Agathodaimon – le serpent et les autres formes d’imagerie eschatologique
Le besoin de donner à la maison une apparence de sanctuaire était si impératif que l’alliance déjà puissante des Lares, des Pénates et des Génies se voyait pourtant éclipsée par un gardien et symbole de fertilité encore plus prolifique, qui prenait la forme d’un serpent (fig. 1 à 3). Bien qu’il ne représente aucune espèce identifiable, l’agathodaimon, ou serpent porte-bonheur, ressemble à un serpent constricteur. Sa capacité presque fantomatique à muer et sa présence furtive aussi bien au-dessus qu’en-dessous du sol en faisaient l’esprit domestique le plus souvent illustré. À Pompéi, les agathodaimon sont souvent représentés par couples, le mâle et la femelle s’approchant d’un autel où des offrandes sont disposées (un œuf, une pomme de pin, une grenade…). Ces offrandes signifient la naissance et la fécondité, et ensemble, elles symbolisent la renaissance (fig. 4).
Des offrandes comme celles-ci représentaient la substance régénérative première, en attente d’être fertilisée par le sperme iconique du serpent. Elles apparaissent dans de nombreux contextes favorables, sur les murs de tombes et de sarcophages, sur des sculptures talismaniques et sous forme de fleurons au sommet de tombeaux en tant que symboles de renaissance et d’immortalité. Les serpents, aux côtés d’autres motifs d’animaux, d’oiseaux et de plantes, constituaient une part importante du symbolisme eschatologique antique associé aux sarcophages et aux chambres funéraires (fig. 5). Les images de serpents étaient aussi investies de pouvoirs apotropaïques, et étaient donc utilisées pour empêcher le mal de s’introduire dans la maison. Certaines représentations de serpents étaient accompagnées de textes destinés à détourner le visiteur de comportements bien plus prosaïques, comme d’uriner dans un endroit inapproprié, de déféquer ou de répandre de mauvaises odeurs à l’intérieur de la maison. Tout comme le culte des Lares et des Pénates, celui du serpent trouvait probablement son origine dans d’antiques croyances du monde agricole, où on attendait alors de cette mystérieuse créature, qui émergeait des Enfers pour y retourner ensuite, qu’elle offre une protection et la garantie d’une bonne récolte. En raison de cette origine souterraine, le serpent a signifié par la suite le retour des esprits des ancêtres décédés, devenant ainsi une image funéraire omniprésente ainsi qu’un symbole lié aux sanctuaires domestiques (fig. 6).
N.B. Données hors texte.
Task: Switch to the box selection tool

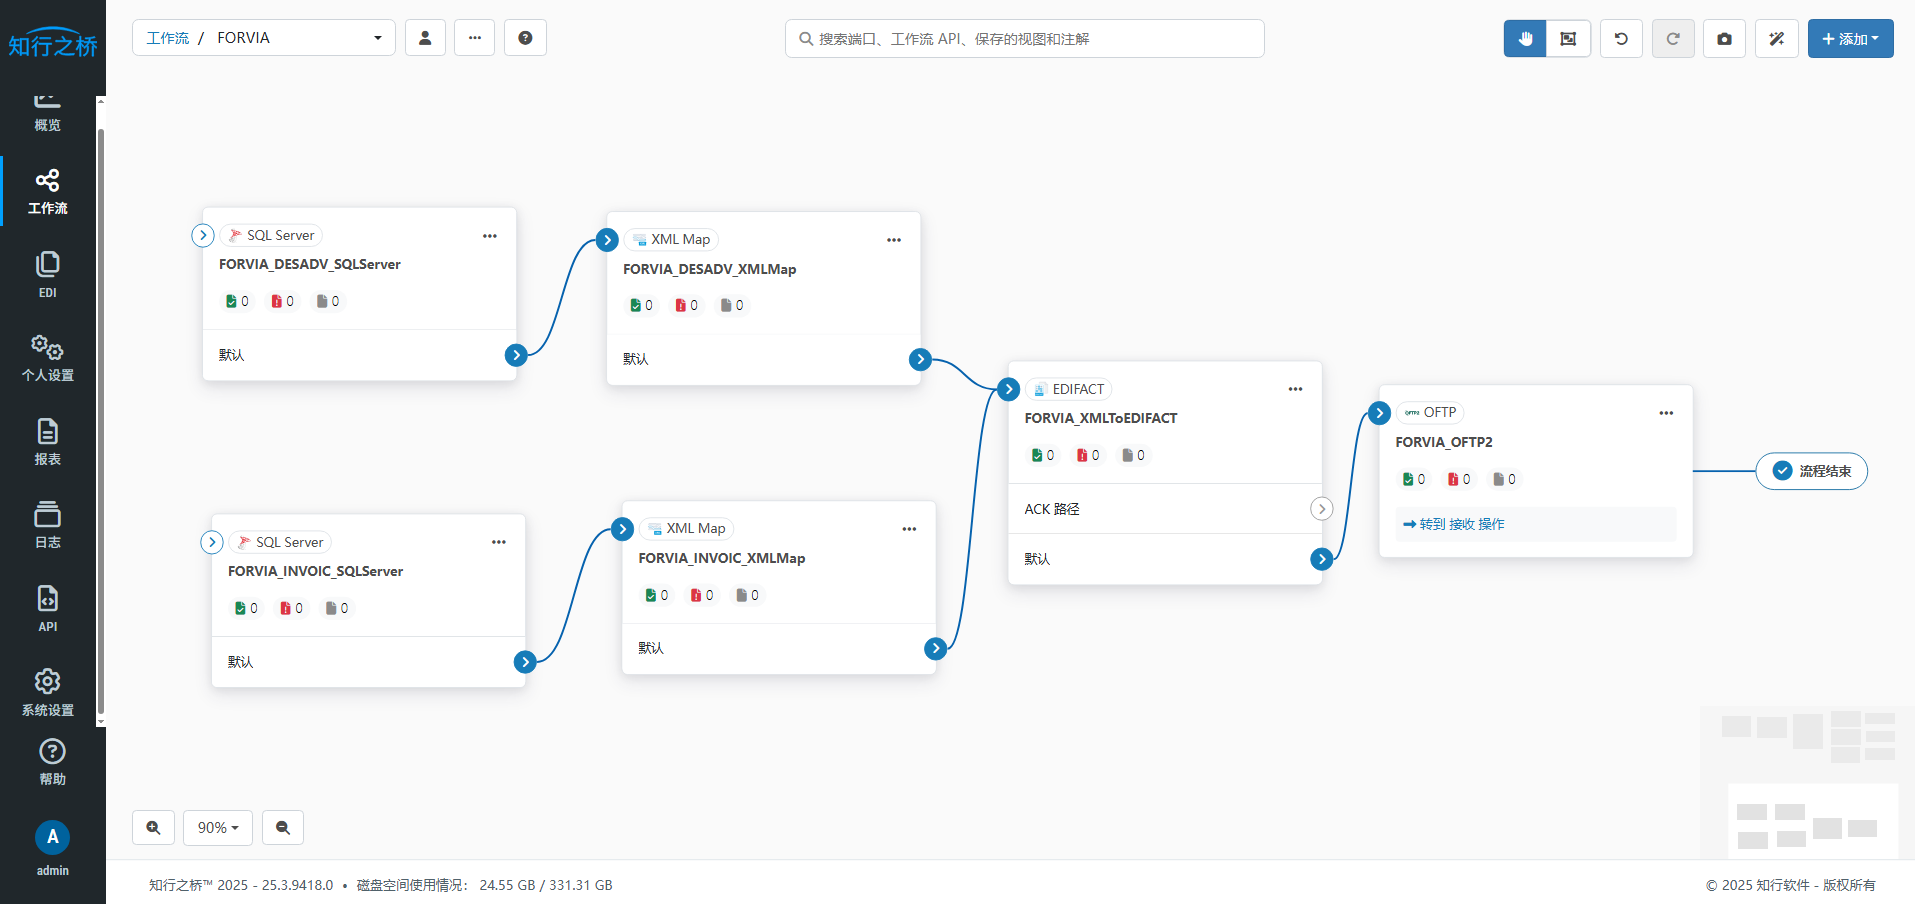Action: (x=1568, y=39)
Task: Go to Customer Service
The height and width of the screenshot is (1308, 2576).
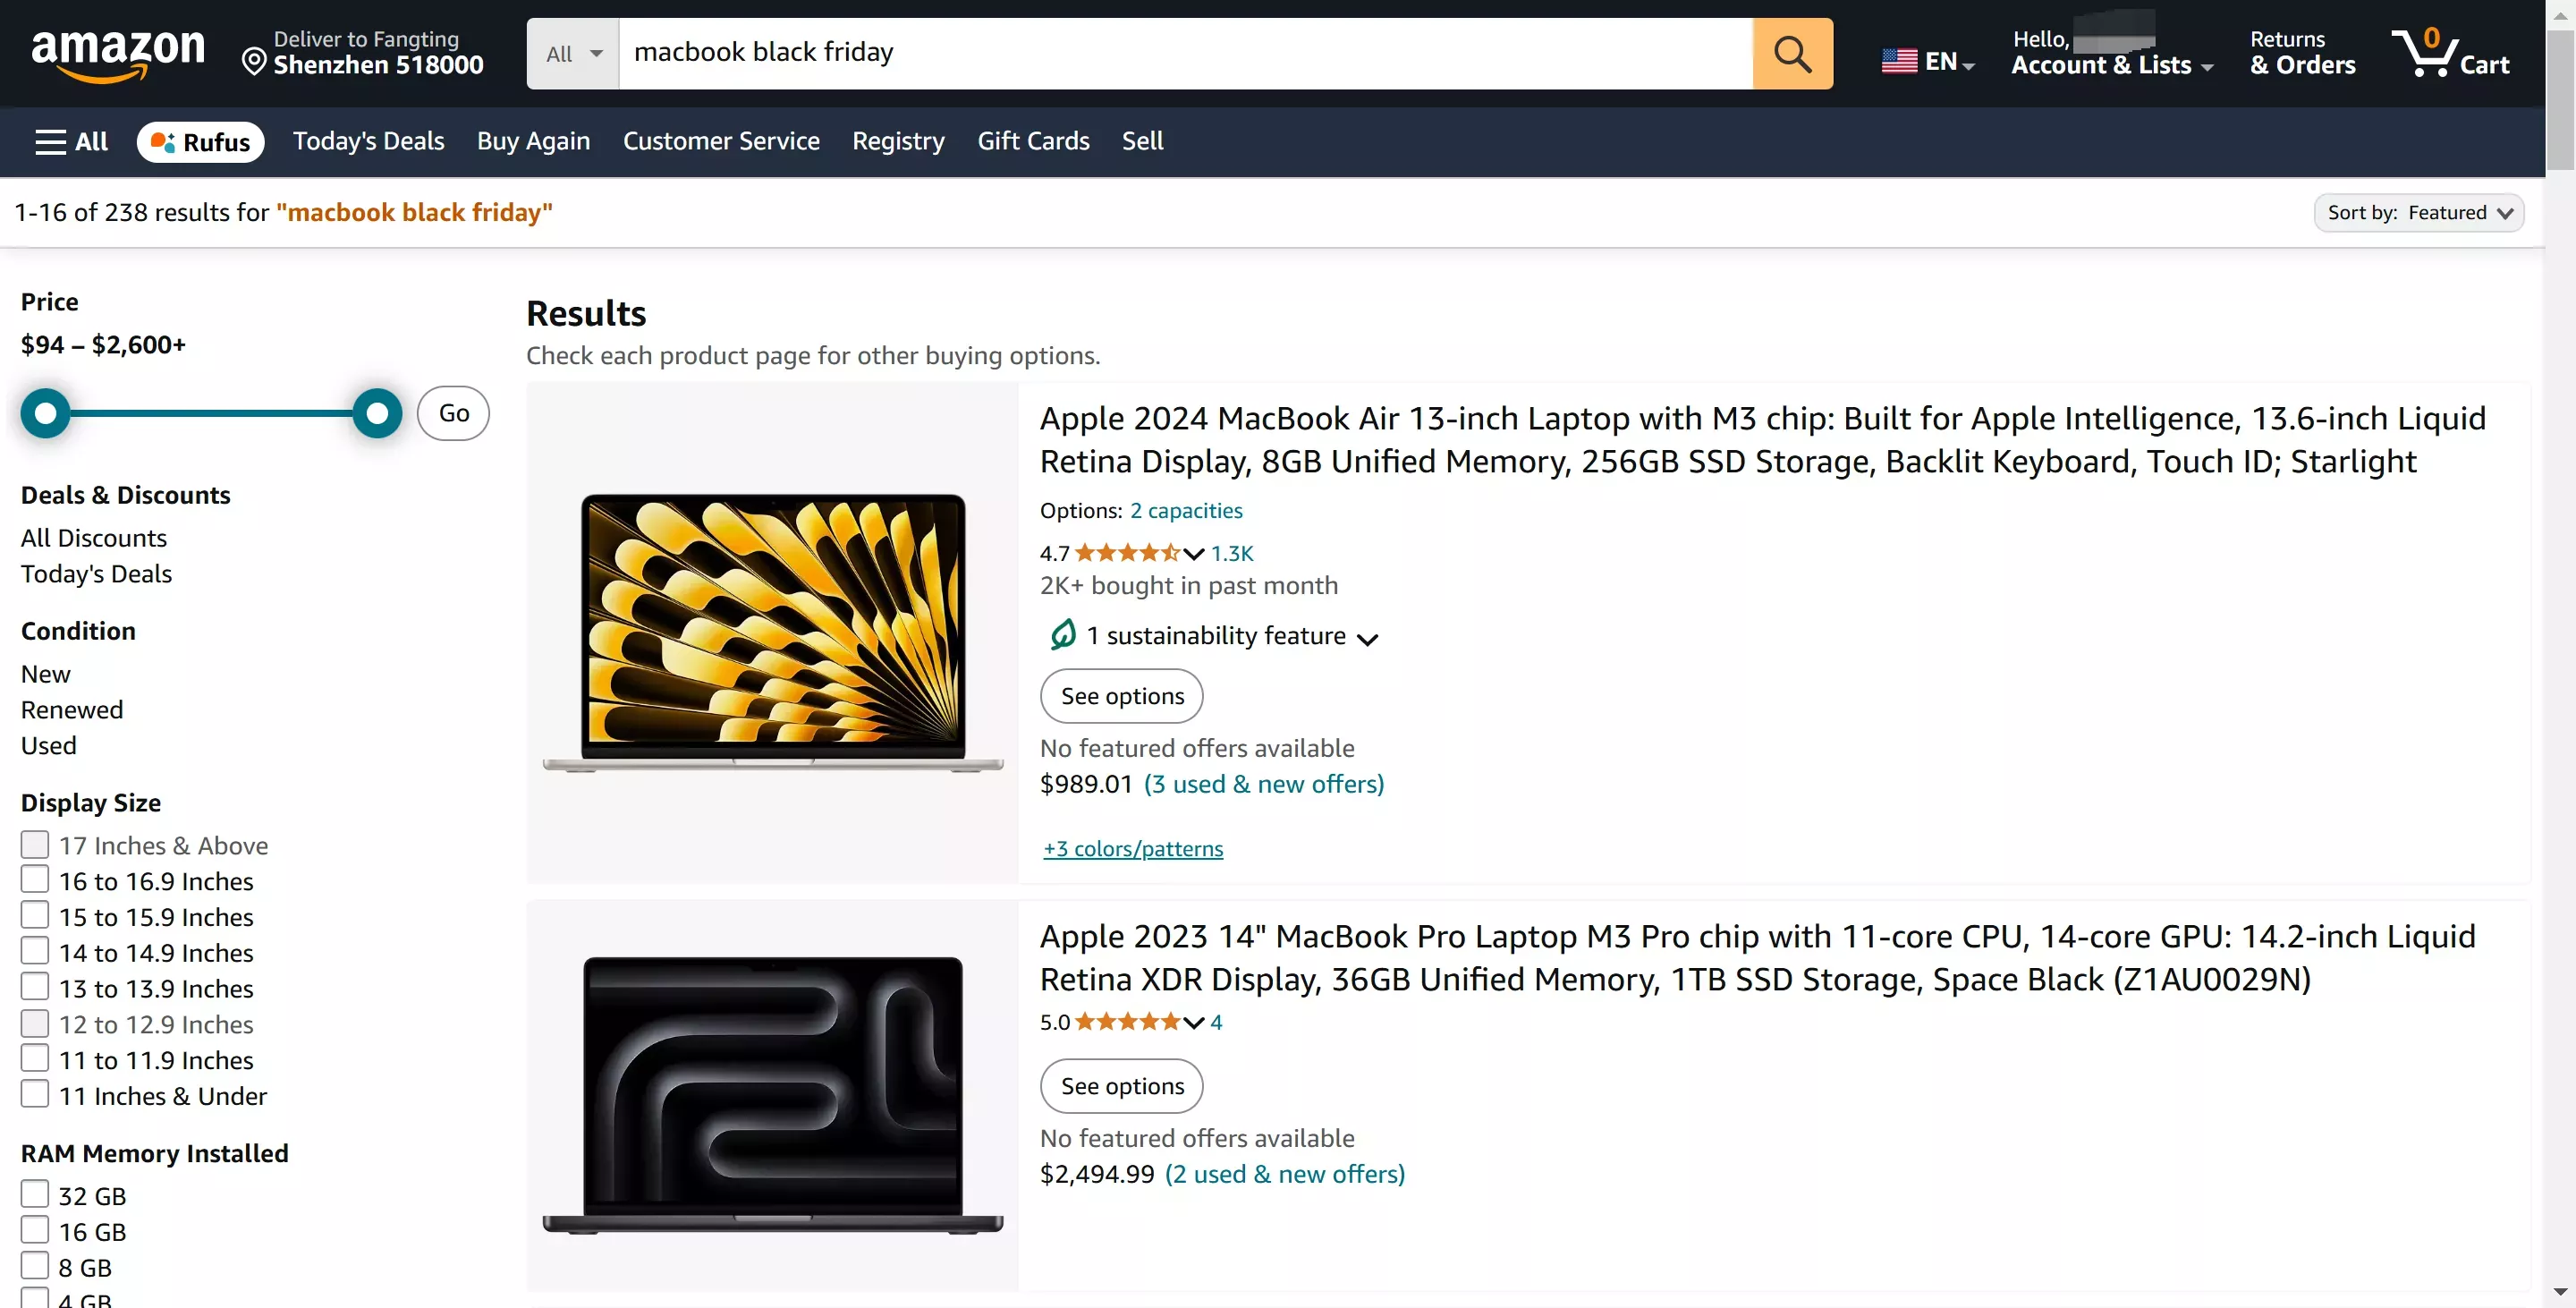Action: point(721,141)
La pratique antique de l’inhumation au sein-même du domicile pourrait être à l’origine du culte des ancêtres au sein de la maison. À l’inverse, la prolifération des images liées au culte des ancêtres, comme les imagines et les effigies sculpturales, pourrait bien avoir été encouragée par l’édit des Lois des Douze Tables, qui interdisait l’inhumation de restes humains dans l’enceinte de la maison et de la cité, créant dès lors un besoin de substituts symboliques (fig. 7).